Immunotherapies can behave differently than conventional therapies, so for example tumours may respond rather slowly to them. We haven’t therefore fully worked out how to assess whether an immunotherapy is working. In addition, there is much to do to understand how best to combine immunotherapy with other conventional treatments, such as radiation, chemotherapy and surgery. 
 
Working out how to make immunotherapies more effective, and to target their use towards patients who will benefit most, is essential if they are to become cost-effective treatments.

Key ICR positions on immunotherapy 

• We need much more biological research to understand how immunotherapies work, how to make them more effective and reduce side effects, and how to identify patients who will benefit most.
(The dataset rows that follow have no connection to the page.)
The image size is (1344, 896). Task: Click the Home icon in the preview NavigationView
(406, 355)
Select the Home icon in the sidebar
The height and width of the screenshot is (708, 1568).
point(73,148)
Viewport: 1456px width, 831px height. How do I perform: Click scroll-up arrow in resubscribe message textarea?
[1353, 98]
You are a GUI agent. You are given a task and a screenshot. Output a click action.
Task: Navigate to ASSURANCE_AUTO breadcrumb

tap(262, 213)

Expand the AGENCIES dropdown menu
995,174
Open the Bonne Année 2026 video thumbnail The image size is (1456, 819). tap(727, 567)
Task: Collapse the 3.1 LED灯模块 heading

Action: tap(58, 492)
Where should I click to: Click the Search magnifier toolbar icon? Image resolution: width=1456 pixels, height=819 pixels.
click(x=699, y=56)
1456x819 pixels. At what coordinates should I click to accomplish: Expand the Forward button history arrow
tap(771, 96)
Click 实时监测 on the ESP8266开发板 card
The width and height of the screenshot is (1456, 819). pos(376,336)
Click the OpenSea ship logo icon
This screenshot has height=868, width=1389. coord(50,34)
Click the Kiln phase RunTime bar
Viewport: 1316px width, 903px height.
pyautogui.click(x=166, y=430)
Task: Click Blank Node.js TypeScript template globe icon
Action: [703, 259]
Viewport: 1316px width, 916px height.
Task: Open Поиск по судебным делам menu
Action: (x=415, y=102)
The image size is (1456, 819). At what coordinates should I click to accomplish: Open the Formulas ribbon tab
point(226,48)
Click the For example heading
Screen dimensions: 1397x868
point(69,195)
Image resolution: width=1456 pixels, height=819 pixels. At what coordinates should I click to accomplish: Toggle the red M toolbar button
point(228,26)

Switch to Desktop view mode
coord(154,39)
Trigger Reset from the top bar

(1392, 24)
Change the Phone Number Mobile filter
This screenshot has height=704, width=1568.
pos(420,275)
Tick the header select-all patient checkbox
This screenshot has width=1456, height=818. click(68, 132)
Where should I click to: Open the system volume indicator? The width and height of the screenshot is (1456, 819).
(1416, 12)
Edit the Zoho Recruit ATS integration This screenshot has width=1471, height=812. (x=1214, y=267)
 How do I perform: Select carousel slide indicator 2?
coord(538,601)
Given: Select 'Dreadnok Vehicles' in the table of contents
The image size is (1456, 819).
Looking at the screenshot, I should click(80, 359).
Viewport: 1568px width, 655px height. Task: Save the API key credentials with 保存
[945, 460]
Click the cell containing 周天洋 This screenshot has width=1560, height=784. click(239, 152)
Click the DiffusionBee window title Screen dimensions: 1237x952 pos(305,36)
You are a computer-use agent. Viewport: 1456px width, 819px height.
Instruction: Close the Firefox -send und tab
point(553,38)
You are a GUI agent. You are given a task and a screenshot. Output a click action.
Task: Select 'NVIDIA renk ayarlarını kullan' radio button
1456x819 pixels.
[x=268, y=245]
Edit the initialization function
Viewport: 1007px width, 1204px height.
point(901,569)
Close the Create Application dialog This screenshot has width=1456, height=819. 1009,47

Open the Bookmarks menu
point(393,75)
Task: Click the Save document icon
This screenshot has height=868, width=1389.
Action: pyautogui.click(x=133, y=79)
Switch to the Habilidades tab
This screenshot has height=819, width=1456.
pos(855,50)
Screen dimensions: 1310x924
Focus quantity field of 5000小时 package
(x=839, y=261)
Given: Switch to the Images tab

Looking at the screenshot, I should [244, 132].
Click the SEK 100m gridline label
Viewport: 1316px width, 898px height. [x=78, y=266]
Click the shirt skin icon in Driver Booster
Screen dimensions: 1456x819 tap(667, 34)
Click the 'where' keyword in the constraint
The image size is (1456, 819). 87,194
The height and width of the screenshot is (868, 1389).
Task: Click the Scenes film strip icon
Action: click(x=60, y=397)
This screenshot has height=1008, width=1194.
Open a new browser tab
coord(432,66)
The clinical development of immunotherapies has outpaced our understanding of the biology underlying them, and that means doctors are often in the dark when attempting to get them to work better or to adapt their use to new situations. 
• We need to ensure that patient samples are collected in as many immunotherapy clinical trials as possible, to help us develop better tests to predict who will respond best and who will develop the most severe side effects. The pharmaceutical industry is missing opportunities to collect information that may prove useful in understanding the biology driving the successes or failures of immunotherapy. By improving sample collection, we can ensure that even negative trials yield information that contributes to our understanding of immunotherapies. 
• We need to develop new and appropriate clinical trial endpoints, because immunotherapies should not necessarily be assessed by the same standards as traditional cancer treatments. Cancers that respond to immunotherapy can continue to grow at first before later shrinking, so size of tumour may not be always an appropriate measure. The gold standard should remain overall survival benefit, but this can only be demonstrated in large clinical trials which are slow and expensive to run. As we move towards smaller, adaptive clinical trials that yield valuable information quickly, drug regulators should consider novel, earlier endpoints that may predict longer-term clinical outcome or measure the effect on a patient’s quality of life. 
• We need to incentivise drug companies to trial immunotherapies in combination with other treatments – even those manufactured by other companies – whenever there is strong clinical data.  Hundreds of clinical trials have looked at immunotherapies in combination but often only with drugs within a company’s own pipeline or with limited scientific justification. Once an immunotherapy has been licensed on its own, there is currently little commercial incentive for a company to invest in clinical trials to prove that it may work more effectively in combination with other treatments, leaving the burden of running these trials to academic institutions. 
• We need drug regulators to have a better understanding of viral immunotherapies in particular, which are often viewed with excessive caution and concern over patient safety. It’s important that regulators, academics and industry engage in early discussions to help clinical trials of new immunotherapies to be approved as quickly as possible, to avoid the delays we are often seeing at the moment. 
• We need to find ways to make immunotherapies affordable for the NHS. As it stands, they are extremely expensive and this is a major barrier to widespread uptake. The Government should investigate new models of drug pricing – such as tying price to clinical outcomes – that allow a return on investment for businesses while providing a fair deal for healthcare providers. Better understanding of the biology behind immunotherapies should allow smaller, cheaper clinical trials targeted at those patients most likely to benefit – and these savings must be passed on by companies in the form of lower drug prices. 
• We need to invest in cross-specialty training between radiotherapy and immunotherapy to take advantage of the potential synergies between these particular types of treatment. Staff are often trained only as radiotherapists or immunotherapists and so we are missing opportunities for faster progress. Collaborative networks should bring disciplines together to share best practice and highlight the challenges in current standards of care.